Otras cosas que primera clase no te ahorra: las medidas de seguridad son para todo el mundo. La máquina de rayos X te toca vayas en la clase que vayas, así que ir en primera y pagar diez veces más por todo no te ahorrará este calvario. Entiendo perfectamente por qué son necesarias las medidas de seguridad y si fuesen más laxos o menos rigurosos no me montaría en un avión. Pero para someterse a ellas hay que dejar a un lado las reservas de tipo moral, la expectativa de cordialidad en el trato, y la dignidad personal en público.

Existen otras formas de traslado. Viajar solía ser completamente diferente. Parece que nos hemos olvidado de esto, de los otros medios de transporte. El avión no es la única manera. Existen el tren, el barco. Dos métodos que solían ser más dignos. El avión los reemplazó por su rapidez.

Viajar en avión es más conveniente, eso es seguro. Bajo ciertas circunstancias es preferible pasar 8 horas en un avión que una semana en un barco. Si eres un empleado y tienes una semana de vacaciones no puedes plantearte pasar diez días en un barco para llegar hasta el destino. Si viajas por negocios y tienes responsabilidades que atender tampoco puedes perder tiempo en largos traslados. Pero estas no son las únicas dos razones por las que la gente viaja. No todo el mundo viaja con prisa.

No todo el mundo viaja en una dicotomía de vacaciones o negocios. No todo el mundo tiene un empleo en el que sus vacaciones son ahora o nunca. No todo el mundo es dueño de una empresa que le obliga a estar viajando de un lugar a otro. Mucha gente viaja porque necesita trasladarse, pero no necesita hacerlo en poco tiempo. El tiempo da igual. No hay que optimizar nada. Sólo quieren viajar de una manera cómoda y digna que no trastorne su modo de vida.

Por desgracia la mayoría de la gente son esos empleados o empresarios de los que hablaba antes y necesitan viajar rápido y barato, y por lo tanto la oferta se ha ajustado a ellos. Nosotros, quienes no tenemos una forma tradicional de vida, nos vemos obligados a introducirnos en ese mundo cuando queremos viajar.

Los barcos y los trenes transformaron la esencia misma de su naturaleza para competir con el avión y ajustarse a ese público. Los barcos son cruceros familiares con líneas de conga, camareros disfrazados, y camarotes diminutos.

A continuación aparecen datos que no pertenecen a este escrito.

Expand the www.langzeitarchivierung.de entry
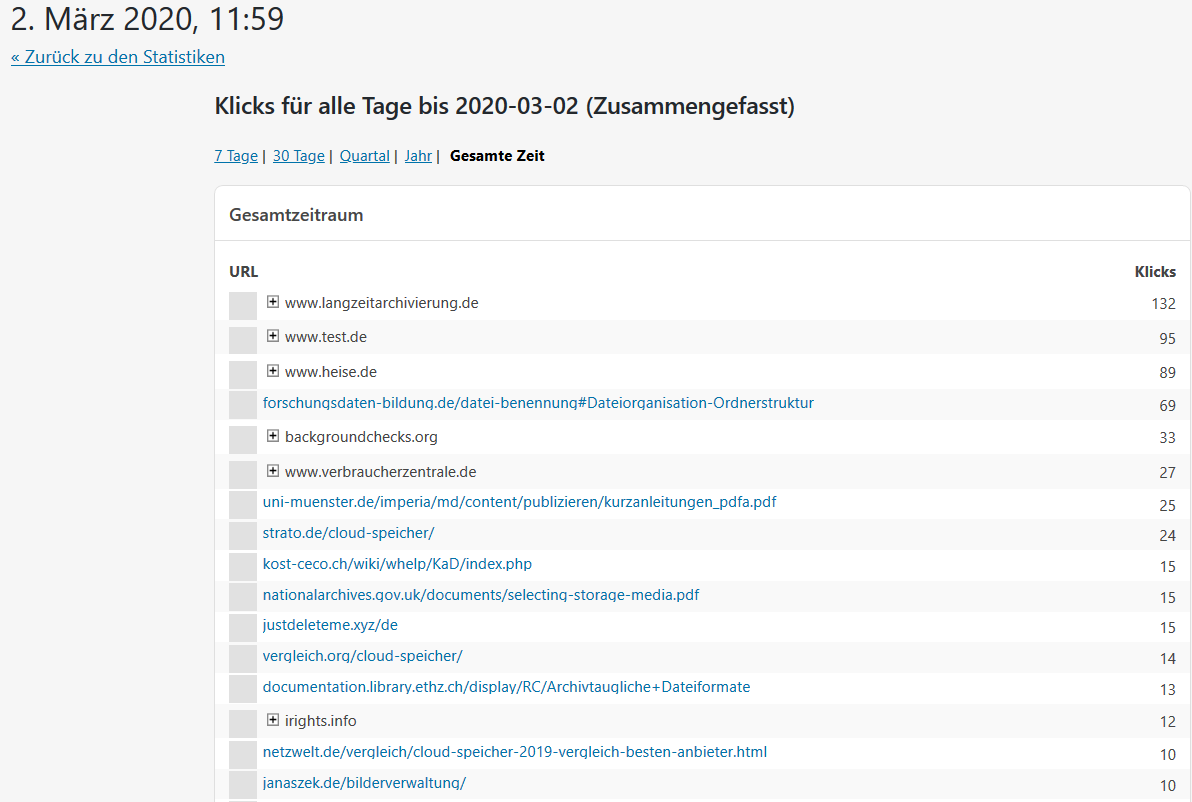The width and height of the screenshot is (1192, 802). (x=273, y=302)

Los trenes intentan a toda costa imitar al avión haciendo el traslado cada vez más rápido y desagradable, comprimiendo cada vez más el espacio, y en definitiva, se han convertido en una especie de autobús glorificado.

Hemos ganado rapidez pero renunciamos al necesario concepto de la separación, de la división entre tú y el otro, de que hay ciertas cosas que no deben ser compartidas, y otras que no se deben hacer en público. Esto tiene arreglo pero necesitamos empresarios con visión y ganas de cambiar las cosas.

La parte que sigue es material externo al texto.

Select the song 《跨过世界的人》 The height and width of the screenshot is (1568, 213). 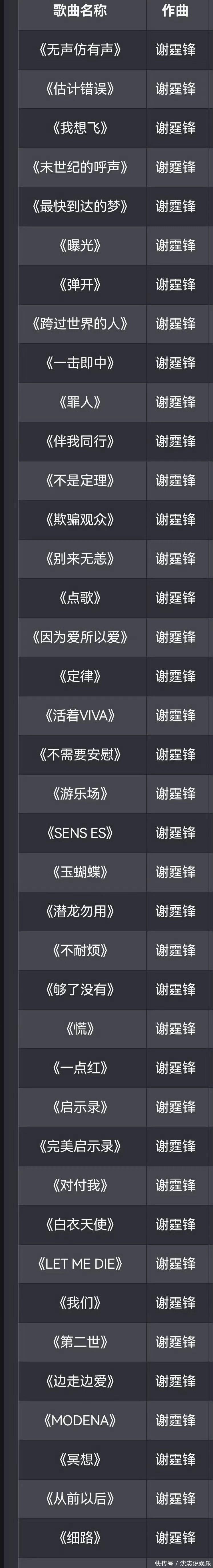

Es necesario que salga una compañía digna. Una compañía de barcos, por ejemplo, que construya barcos sobrios que sirvan exclusivamente para trasladarse de un lugar a otro, y no como atracción turística en sí mismo. Barcos
que no sean circos, con camarotes grandes y cómodos, con un servicio de internet que funcione muy bien (y que no sea un hotspot en la cubierta), con comida deliciosa, camareros serios, y ni un sólo animador en la piscina. 

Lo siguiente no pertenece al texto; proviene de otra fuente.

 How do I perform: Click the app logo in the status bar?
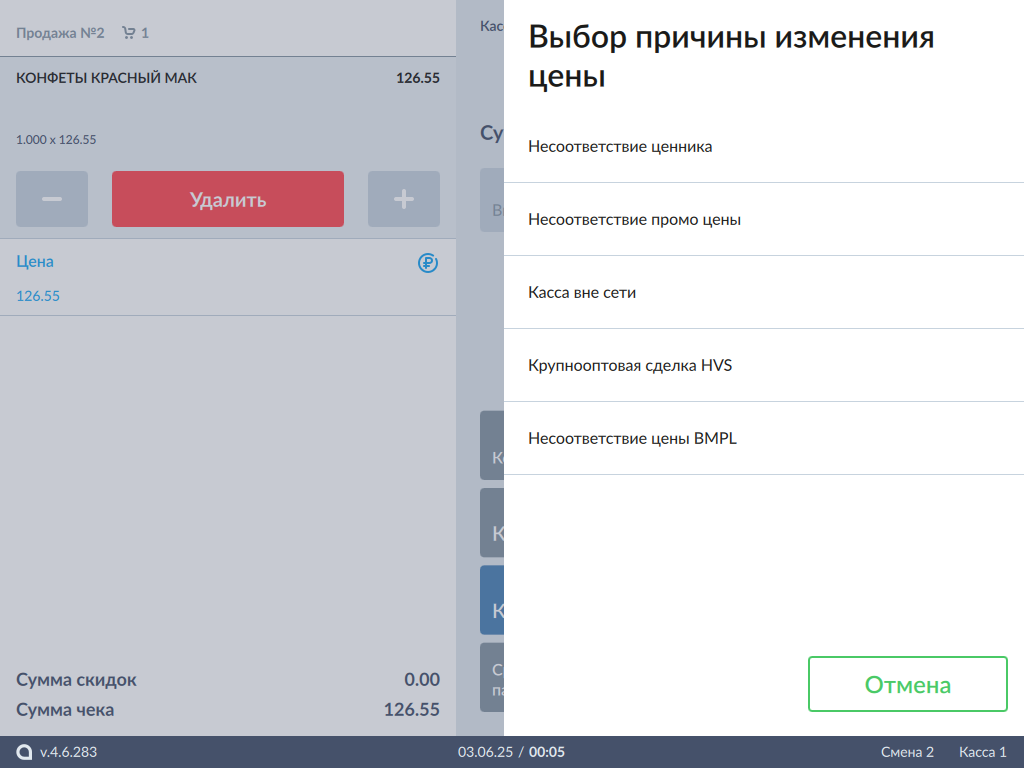24,752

Con qué alegría podría uno viajar entonces. Sin colas para facturar las maletas, sin someterse a inspecciones de rayos X, sin peligro de que un musulmán te haga estallar en mil pedazos. Viajar sin platitos infames de omelette reseco, sin Coca colas compartidas, sin turbulencia aérea y aterrizajes abruptos, sin sindicatos de azafatas feas.